SET TASK: Please format the records below as a JSON list of strings, one string per line, leaving out blank lines.

:: DATA IN THIS EXERCISE

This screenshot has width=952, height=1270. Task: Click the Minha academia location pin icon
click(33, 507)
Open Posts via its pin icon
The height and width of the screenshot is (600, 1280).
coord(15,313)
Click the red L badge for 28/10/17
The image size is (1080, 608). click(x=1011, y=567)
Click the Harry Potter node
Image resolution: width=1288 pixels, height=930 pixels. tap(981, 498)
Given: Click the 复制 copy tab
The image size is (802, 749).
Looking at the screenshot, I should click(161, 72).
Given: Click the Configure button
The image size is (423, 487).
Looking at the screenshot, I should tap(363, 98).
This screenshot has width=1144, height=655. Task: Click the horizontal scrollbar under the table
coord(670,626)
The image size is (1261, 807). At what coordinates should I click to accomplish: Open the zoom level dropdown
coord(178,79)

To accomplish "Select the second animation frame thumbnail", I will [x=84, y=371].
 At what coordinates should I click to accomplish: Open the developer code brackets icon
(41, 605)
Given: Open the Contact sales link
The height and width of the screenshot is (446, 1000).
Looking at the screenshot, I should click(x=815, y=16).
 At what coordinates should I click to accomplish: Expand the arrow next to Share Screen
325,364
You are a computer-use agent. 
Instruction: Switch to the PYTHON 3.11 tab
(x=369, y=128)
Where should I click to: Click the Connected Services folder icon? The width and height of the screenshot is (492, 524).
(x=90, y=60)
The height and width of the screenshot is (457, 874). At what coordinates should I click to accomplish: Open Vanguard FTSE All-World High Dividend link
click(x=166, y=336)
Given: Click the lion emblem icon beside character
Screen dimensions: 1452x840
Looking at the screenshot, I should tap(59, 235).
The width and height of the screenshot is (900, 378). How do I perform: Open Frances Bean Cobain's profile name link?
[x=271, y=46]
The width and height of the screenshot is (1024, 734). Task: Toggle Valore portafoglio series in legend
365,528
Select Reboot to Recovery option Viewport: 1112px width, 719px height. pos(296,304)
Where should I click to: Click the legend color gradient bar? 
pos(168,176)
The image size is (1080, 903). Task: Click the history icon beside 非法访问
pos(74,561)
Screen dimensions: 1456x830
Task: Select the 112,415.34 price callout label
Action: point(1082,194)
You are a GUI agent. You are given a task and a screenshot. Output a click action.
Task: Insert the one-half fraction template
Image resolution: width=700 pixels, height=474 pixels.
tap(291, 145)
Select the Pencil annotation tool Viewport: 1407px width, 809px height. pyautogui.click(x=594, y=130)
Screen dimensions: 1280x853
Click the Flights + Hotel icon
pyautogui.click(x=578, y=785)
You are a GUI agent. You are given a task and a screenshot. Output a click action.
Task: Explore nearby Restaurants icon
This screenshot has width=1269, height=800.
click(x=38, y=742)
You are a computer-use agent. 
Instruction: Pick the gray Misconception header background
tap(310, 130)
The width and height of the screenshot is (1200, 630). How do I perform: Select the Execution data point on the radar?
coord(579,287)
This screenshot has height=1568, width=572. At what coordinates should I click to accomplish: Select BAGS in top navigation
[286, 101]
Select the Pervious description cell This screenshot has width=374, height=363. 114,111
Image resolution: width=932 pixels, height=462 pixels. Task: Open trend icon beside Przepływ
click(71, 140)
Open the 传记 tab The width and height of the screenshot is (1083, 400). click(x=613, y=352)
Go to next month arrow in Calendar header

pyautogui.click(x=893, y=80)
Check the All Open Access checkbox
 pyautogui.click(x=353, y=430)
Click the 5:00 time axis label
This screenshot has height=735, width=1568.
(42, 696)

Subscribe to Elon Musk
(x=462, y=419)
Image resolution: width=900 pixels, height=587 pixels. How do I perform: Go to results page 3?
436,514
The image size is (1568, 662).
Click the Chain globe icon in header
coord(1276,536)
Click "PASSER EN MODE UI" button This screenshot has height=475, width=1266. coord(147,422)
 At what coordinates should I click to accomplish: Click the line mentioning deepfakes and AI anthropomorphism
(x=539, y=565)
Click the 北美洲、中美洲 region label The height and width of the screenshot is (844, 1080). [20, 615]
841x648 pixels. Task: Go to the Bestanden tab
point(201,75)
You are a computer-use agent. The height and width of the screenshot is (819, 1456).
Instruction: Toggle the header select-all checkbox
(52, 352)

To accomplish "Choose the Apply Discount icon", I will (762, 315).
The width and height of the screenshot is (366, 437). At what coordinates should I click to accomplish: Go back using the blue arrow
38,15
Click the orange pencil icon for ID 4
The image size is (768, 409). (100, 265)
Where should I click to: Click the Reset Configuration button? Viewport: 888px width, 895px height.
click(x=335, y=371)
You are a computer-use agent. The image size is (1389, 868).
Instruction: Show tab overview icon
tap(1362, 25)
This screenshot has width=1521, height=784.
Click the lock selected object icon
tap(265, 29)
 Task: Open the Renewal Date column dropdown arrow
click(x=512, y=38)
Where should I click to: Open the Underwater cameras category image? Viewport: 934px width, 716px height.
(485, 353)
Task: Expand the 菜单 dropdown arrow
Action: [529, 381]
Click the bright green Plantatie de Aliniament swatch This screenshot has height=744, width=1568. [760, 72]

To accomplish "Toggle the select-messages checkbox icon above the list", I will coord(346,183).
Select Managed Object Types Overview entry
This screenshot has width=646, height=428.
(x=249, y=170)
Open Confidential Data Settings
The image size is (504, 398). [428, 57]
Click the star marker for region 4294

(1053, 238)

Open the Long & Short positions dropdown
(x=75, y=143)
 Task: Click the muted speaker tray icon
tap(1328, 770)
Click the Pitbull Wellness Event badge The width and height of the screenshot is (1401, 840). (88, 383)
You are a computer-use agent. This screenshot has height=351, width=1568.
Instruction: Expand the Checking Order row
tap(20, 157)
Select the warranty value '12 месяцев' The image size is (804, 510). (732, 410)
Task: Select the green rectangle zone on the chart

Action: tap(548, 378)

::::

SOLVED PROBLEM:
[
  "This screenshot has width=952, height=1270. Task: Click the Minha academia location pin icon",
  "click(33, 507)",
  "Open Posts via its pin icon",
  "The height and width of the screenshot is (600, 1280).",
  "coord(15,313)",
  "Click the red L badge for 28/10/17",
  "The image size is (1080, 608). click(x=1011, y=567)",
  "Click the Harry Potter node",
  "Image resolution: width=1288 pixels, height=930 pixels. tap(981, 498)",
  "Given: Click the 复制 copy tab",
  "The image size is (802, 749).",
  "Looking at the screenshot, I should click(161, 72).",
  "Given: Click the Configure button",
  "The image size is (423, 487).",
  "Looking at the screenshot, I should tap(363, 98).",
  "This screenshot has width=1144, height=655. Task: Click the horizontal scrollbar under the table",
  "coord(670,626)",
  "The image size is (1261, 807). At what coordinates should I click to accomplish: Open the zoom level dropdown",
  "coord(178,79)",
  "To accomplish \"Select the second animation frame thumbnail\", I will [x=84, y=371].",
  " At what coordinates should I click to accomplish: Open the developer code brackets icon",
  "(41, 605)",
  "Given: Open the Contact sales link",
  "The height and width of the screenshot is (446, 1000).",
  "Looking at the screenshot, I should click(x=815, y=16).",
  " At what coordinates should I click to accomplish: Expand the arrow next to Share Screen",
  "325,364",
  "You are a computer-use agent. ",
  "Instruction: Switch to the PYTHON 3.11 tab",
  "(x=369, y=128)",
  "Where should I click to: Click the Connected Services folder icon? The width and height of the screenshot is (492, 524).",
  "(x=90, y=60)",
  "The height and width of the screenshot is (457, 874). At what coordinates should I click to accomplish: Open Vanguard FTSE All-World High Dividend link",
  "click(x=166, y=336)",
  "Given: Click the lion emblem icon beside character",
  "Screen dimensions: 1452x840",
  "Looking at the screenshot, I should tap(59, 235).",
  "The width and height of the screenshot is (900, 378). How do I perform: Open Frances Bean Cobain's profile name link?",
  "[x=271, y=46]",
  "The width and height of the screenshot is (1024, 734). Task: Toggle Valore portafoglio series in legend",
  "365,528",
  "Select Reboot to Recovery option Viewport: 1112px width, 719px height. pos(296,304)",
  "Where should I click to: Click the legend color gradient bar? ",
  "pos(168,176)",
  "The image size is (1080, 903). Task: Click the history icon beside 非法访问",
  "pos(74,561)",
  "Screen dimensions: 1456x830",
  "Task: Select the 112,415.34 price callout label",
  "Action: point(1082,194)",
  "You are a GUI agent. You are given a task and a screenshot. Output a click action.",
  "Task: Insert the one-half fraction template",
  "Image resolution: width=700 pixels, height=474 pixels.",
  "tap(291, 145)",
  "Select the Pencil annotation tool Viewport: 1407px width, 809px height. pyautogui.click(x=594, y=130)",
  "Screen dimensions: 1280x853",
  "Click the Flights + Hotel icon",
  "pyautogui.click(x=578, y=785)",
  "You are a GUI agent. You are given a task and a screenshot. Output a click action.",
  "Task: Explore nearby Restaurants icon",
  "This screenshot has width=1269, height=800.",
  "click(x=38, y=742)",
  "You are a computer-use agent. ",
  "Instruction: Pick the gray Misconception header background",
  "tap(310, 130)",
  "The width and height of the screenshot is (1200, 630). How do I perform: Select the Execution data point on the radar?",
  "coord(579,287)",
  "This screenshot has height=1568, width=572. At what coordinates should I click to accomplish: Select BAGS in top navigation",
  "[286, 101]",
  "Select the Pervious description cell This screenshot has width=374, height=363. 114,111",
  "Image resolution: width=932 pixels, height=462 pixels. Task: Open trend icon beside Przepływ",
  "click(71, 140)",
  "Open the 传记 tab The width and height of the screenshot is (1083, 400). click(x=613, y=352)",
  "Go to next month arrow in Calendar header",
  "pyautogui.click(x=893, y=80)",
  "Check the All Open Access checkbox",
  " pyautogui.click(x=353, y=430)",
  "Click the 5:00 time axis label",
  "This screenshot has height=735, width=1568.",
  "(42, 696)",
  "Subscribe to Elon Musk",
  "(x=462, y=419)",
  "Image resolution: width=900 pixels, height=587 pixels. How do I perform: Go to results page 3?",
  "436,514",
  "The image size is (1568, 662).",
  "Click the Chain globe icon in header",
  "coord(1276,536)",
  "Click \"PASSER EN MODE UI\" button This screenshot has height=475, width=1266. coord(147,422)",
  " At what coordinates should I click to accomplish: Click the line mentioning deepfakes and AI anthropomorphism",
  "(x=539, y=565)",
  "Click the 北美洲、中美洲 region label The height and width of the screenshot is (844, 1080). [20, 615]",
  "841x648 pixels. Task: Go to the Bestanden tab",
  "point(201,75)",
  "You are a computer-use agent. The height and width of the screenshot is (819, 1456).",
  "Instruction: Toggle the header select-all checkbox",
  "(52, 352)",
  "To accomplish \"Choose the Apply Discount icon\", I will (762, 315).",
  "The width and height of the screenshot is (366, 437). At what coordinates should I click to accomplish: Go back using the blue arrow",
  "38,15",
  "Click the orange pencil icon for ID 4",
  "The image size is (768, 409). (100, 265)",
  "Where should I click to: Click the Reset Configuration button? Viewport: 888px width, 895px height.",
  "click(x=335, y=371)",
  "You are a computer-use agent. The image size is (1389, 868).",
  "Instruction: Show tab overview icon",
  "tap(1362, 25)",
  "This screenshot has width=1521, height=784.",
  "Click the lock selected object icon",
  "tap(265, 29)",
  " Task: Open the Renewal Date column dropdown arrow",
  "click(x=512, y=38)",
  "Where should I click to: Open the Underwater cameras category image? Viewport: 934px width, 716px height.",
  "(485, 353)",
  "Task: Expand the 菜单 dropdown arrow",
  "Action: [529, 381]",
  "Click the bright green Plantatie de Aliniament swatch This screenshot has height=744, width=1568. [760, 72]",
  "To accomplish \"Toggle the select-messages checkbox icon above the list\", I will coord(346,183).",
  "Select Managed Object Types Overview entry",
  "This screenshot has width=646, height=428.",
  "(x=249, y=170)",
  "Open Confidential Data Settings",
  "The image size is (504, 398). [428, 57]",
  "Click the star marker for region 4294",
  "(1053, 238)",
  "Open the Long & Short positions dropdown",
  "(x=75, y=143)",
  " Task: Click the muted speaker tray icon",
  "tap(1328, 770)",
  "Click the Pitbull Wellness Event badge The width and height of the screenshot is (1401, 840). (88, 383)",
  "You are a computer-use agent. This screenshot has height=351, width=1568.",
  "Instruction: Expand the Checking Order row",
  "tap(20, 157)",
  "Select the warranty value '12 месяцев' The image size is (804, 510). (732, 410)",
  "Task: Select the green rectangle zone on the chart",
  "Action: tap(548, 378)"
]